— Your assignment —
The lines to transcribe begin with the one containing "Open the tab" and end with the last line below; reproduce them exactly, without the pictures.

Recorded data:
^^^^

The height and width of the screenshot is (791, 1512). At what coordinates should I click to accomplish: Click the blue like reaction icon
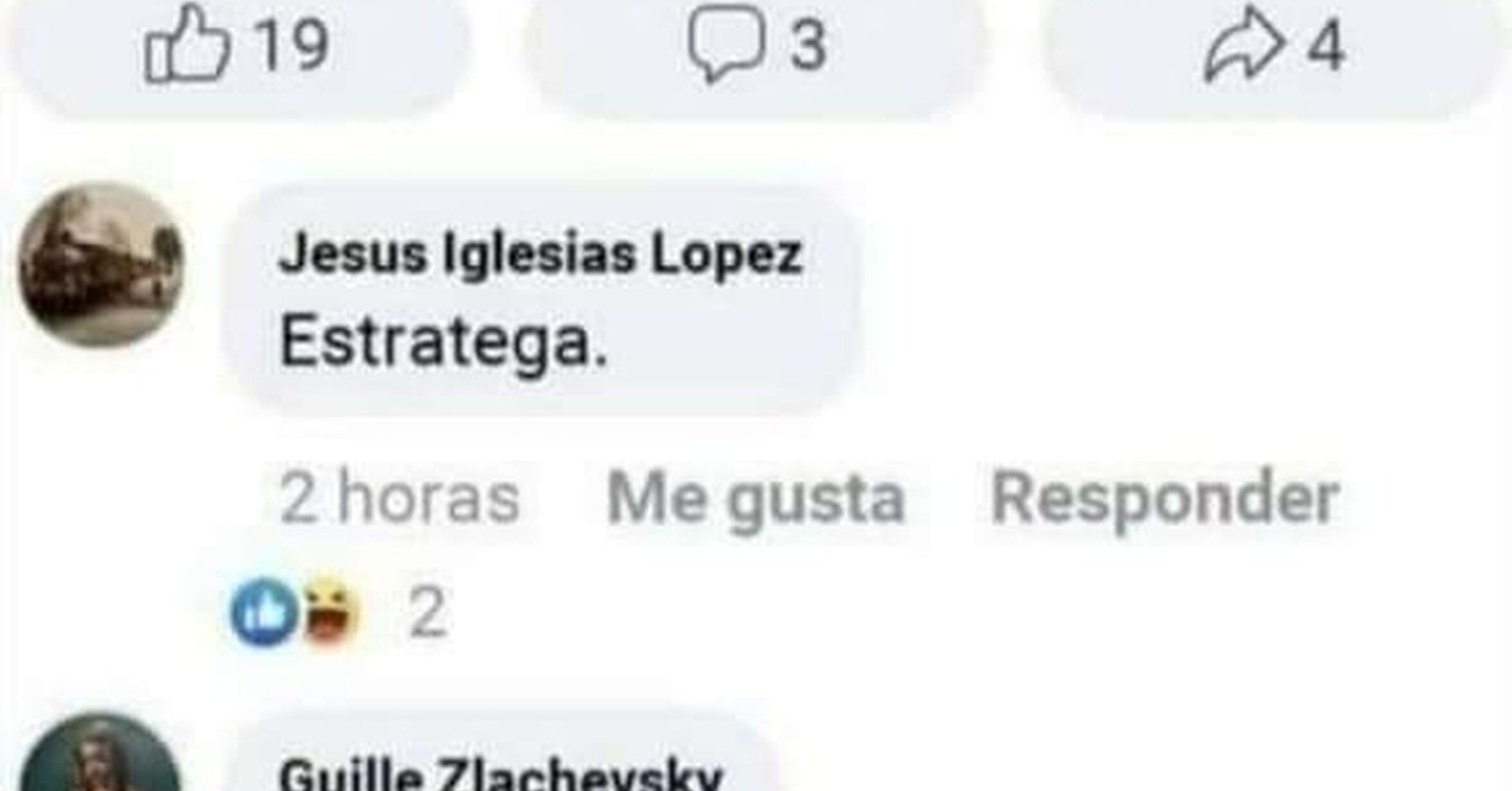pyautogui.click(x=264, y=612)
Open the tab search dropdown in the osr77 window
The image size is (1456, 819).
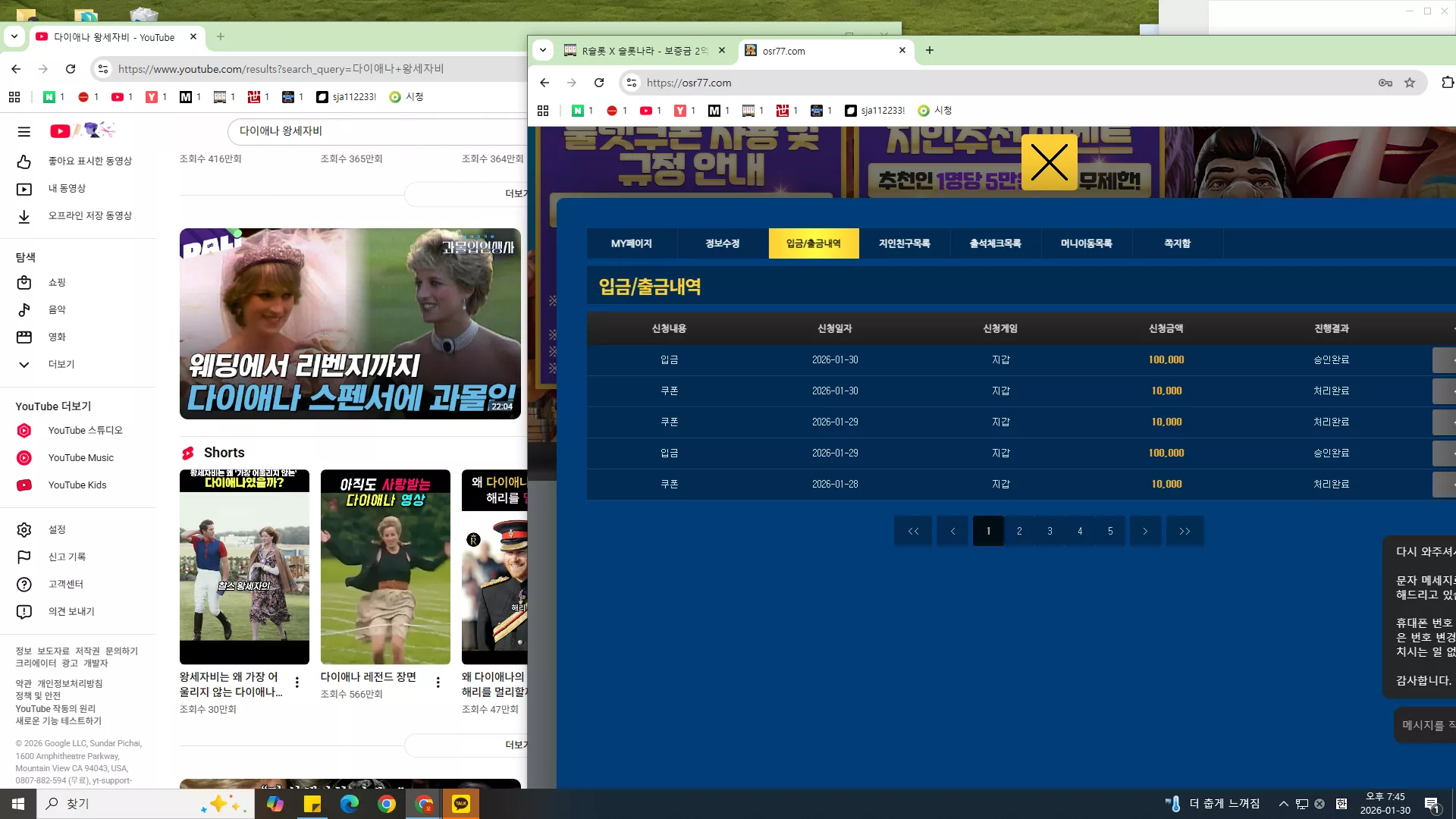point(543,51)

^^^^

— Result below —
Open the tab search dropdown in the osr77 window
The image size is (1456, 819).
point(543,51)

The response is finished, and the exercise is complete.